Your assignment |
Set down the records below in full, exactly as they read.

Stored records
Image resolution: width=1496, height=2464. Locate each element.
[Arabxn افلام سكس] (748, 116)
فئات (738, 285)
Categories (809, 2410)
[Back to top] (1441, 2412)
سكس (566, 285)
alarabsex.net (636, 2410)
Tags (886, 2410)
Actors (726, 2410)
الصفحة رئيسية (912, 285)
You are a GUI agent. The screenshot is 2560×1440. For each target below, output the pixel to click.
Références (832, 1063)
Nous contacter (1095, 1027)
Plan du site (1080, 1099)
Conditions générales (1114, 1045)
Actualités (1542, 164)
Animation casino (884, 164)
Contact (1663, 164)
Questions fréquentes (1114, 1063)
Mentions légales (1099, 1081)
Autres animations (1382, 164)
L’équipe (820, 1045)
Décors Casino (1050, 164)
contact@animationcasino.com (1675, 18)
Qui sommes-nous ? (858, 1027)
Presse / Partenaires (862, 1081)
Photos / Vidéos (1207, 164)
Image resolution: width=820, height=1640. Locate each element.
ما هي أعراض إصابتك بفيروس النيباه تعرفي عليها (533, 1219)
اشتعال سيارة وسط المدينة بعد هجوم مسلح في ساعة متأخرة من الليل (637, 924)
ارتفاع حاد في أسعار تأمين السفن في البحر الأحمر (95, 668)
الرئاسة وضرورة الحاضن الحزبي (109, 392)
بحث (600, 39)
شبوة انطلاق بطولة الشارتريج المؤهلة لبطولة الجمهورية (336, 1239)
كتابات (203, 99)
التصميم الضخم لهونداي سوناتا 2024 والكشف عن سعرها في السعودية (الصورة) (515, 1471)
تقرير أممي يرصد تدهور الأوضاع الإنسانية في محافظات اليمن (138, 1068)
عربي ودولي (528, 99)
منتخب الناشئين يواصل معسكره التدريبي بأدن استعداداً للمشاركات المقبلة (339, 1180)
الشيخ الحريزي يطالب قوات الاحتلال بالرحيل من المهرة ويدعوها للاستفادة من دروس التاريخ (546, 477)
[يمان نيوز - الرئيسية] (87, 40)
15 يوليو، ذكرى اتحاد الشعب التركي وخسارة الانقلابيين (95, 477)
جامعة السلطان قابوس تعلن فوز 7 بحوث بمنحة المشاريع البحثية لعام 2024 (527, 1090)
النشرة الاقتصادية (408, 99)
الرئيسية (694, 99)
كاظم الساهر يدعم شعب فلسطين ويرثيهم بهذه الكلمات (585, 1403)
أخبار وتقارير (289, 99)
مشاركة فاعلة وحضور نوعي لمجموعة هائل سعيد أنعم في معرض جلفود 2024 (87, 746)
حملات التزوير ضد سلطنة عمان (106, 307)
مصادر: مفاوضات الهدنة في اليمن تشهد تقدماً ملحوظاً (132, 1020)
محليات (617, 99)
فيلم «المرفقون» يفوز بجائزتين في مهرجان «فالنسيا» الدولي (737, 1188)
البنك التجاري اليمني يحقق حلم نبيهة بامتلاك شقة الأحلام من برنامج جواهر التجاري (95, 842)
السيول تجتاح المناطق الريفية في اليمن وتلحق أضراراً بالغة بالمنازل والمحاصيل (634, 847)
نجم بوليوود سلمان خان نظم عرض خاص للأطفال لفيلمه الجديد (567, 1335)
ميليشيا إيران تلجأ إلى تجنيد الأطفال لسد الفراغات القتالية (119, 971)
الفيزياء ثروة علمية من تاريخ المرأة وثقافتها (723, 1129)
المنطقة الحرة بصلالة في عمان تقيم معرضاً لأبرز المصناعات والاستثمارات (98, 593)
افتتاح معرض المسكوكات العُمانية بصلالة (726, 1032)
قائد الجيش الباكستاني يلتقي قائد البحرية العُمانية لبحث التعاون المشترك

Exercise solution |
Image resolution: width=1496, height=2464. Locate each element.
[Arabxn افلام سكس] (748, 116)
فئات (738, 285)
Categories (809, 2410)
[Back to top] (1441, 2412)
سكس (566, 285)
alarabsex.net (636, 2410)
Tags (886, 2410)
Actors (726, 2410)
الصفحة رئيسية (912, 285)
You are a GUI agent. The screenshot is 2560×1440. For each target below, output the pixel to click.
Références (832, 1063)
Nous contacter (1095, 1027)
Plan du site (1080, 1099)
Conditions générales (1114, 1045)
Actualités (1542, 164)
Animation casino (884, 164)
Contact (1663, 164)
Questions fréquentes (1114, 1063)
Mentions légales (1099, 1081)
Autres animations (1382, 164)
L’équipe (820, 1045)
Décors Casino (1050, 164)
contact@animationcasino.com (1675, 18)
Qui sommes-nous ? (858, 1027)
Presse / Partenaires (862, 1081)
Photos / Vidéos (1207, 164)
Image resolution: width=820, height=1640. Locate each element.
ما هي أعراض إصابتك بفيروس النيباه تعرفي عليها (533, 1219)
اشتعال سيارة وسط المدينة بعد هجوم مسلح في ساعة متأخرة من الليل (637, 924)
ارتفاع حاد في أسعار تأمين السفن في البحر الأحمر (95, 668)
الرئاسة وضرورة الحاضن الحزبي (109, 392)
بحث (600, 39)
شبوة انطلاق بطولة الشارتريج المؤهلة لبطولة الجمهورية (336, 1239)
كتابات (203, 99)
التصميم الضخم لهونداي سوناتا 2024 والكشف عن سعرها في السعودية (الصورة) (515, 1471)
تقرير أممي يرصد تدهور الأوضاع الإنسانية في محافظات اليمن (138, 1068)
عربي ودولي (528, 99)
منتخب الناشئين يواصل معسكره التدريبي بأدن استعداداً للمشاركات المقبلة (339, 1180)
الشيخ الحريزي يطالب قوات الاحتلال بالرحيل من المهرة ويدعوها للاستفادة من دروس التاريخ (546, 477)
[يمان نيوز - الرئيسية] (87, 40)
15 يوليو، ذكرى اتحاد الشعب التركي وخسارة الانقلابيين (95, 477)
جامعة السلطان قابوس تعلن فوز 7 بحوث بمنحة المشاريع البحثية لعام 2024 (527, 1090)
النشرة الاقتصادية (408, 99)
الرئيسية (694, 99)
كاظم الساهر يدعم شعب فلسطين ويرثيهم بهذه الكلمات (585, 1403)
أخبار وتقارير (289, 99)
مشاركة فاعلة وحضور نوعي لمجموعة هائل سعيد أنعم في معرض جلفود 2024 (87, 746)
حملات التزوير ضد سلطنة عمان (106, 307)
مصادر: مفاوضات الهدنة في اليمن تشهد تقدماً ملحوظاً (132, 1020)
محليات (617, 99)
فيلم «المرفقون» يفوز بجائزتين في مهرجان «فالنسيا» الدولي (737, 1188)
البنك التجاري اليمني يحقق حلم نبيهة بامتلاك شقة الأحلام من برنامج جواهر التجاري (95, 842)
السيول تجتاح المناطق الريفية في اليمن وتلحق أضراراً بالغة بالمنازل والمحاصيل (634, 847)
نجم بوليوود سلمان خان نظم عرض خاص للأطفال لفيلمه الجديد (567, 1335)
ميليشيا إيران تلجأ إلى تجنيد الأطفال لسد الفراغات القتالية (119, 971)
الفيزياء ثروة علمية من تاريخ المرأة وثقافتها (723, 1129)
المنطقة الحرة بصلالة في عمان تقيم معرضاً لأبرز المصناعات والاستثمارات (98, 593)
افتتاح معرض المسكوكات العُمانية بصلالة (726, 1032)
قائد الجيش الباكستاني يلتقي قائد البحرية العُمانية لبحث التعاون المشترك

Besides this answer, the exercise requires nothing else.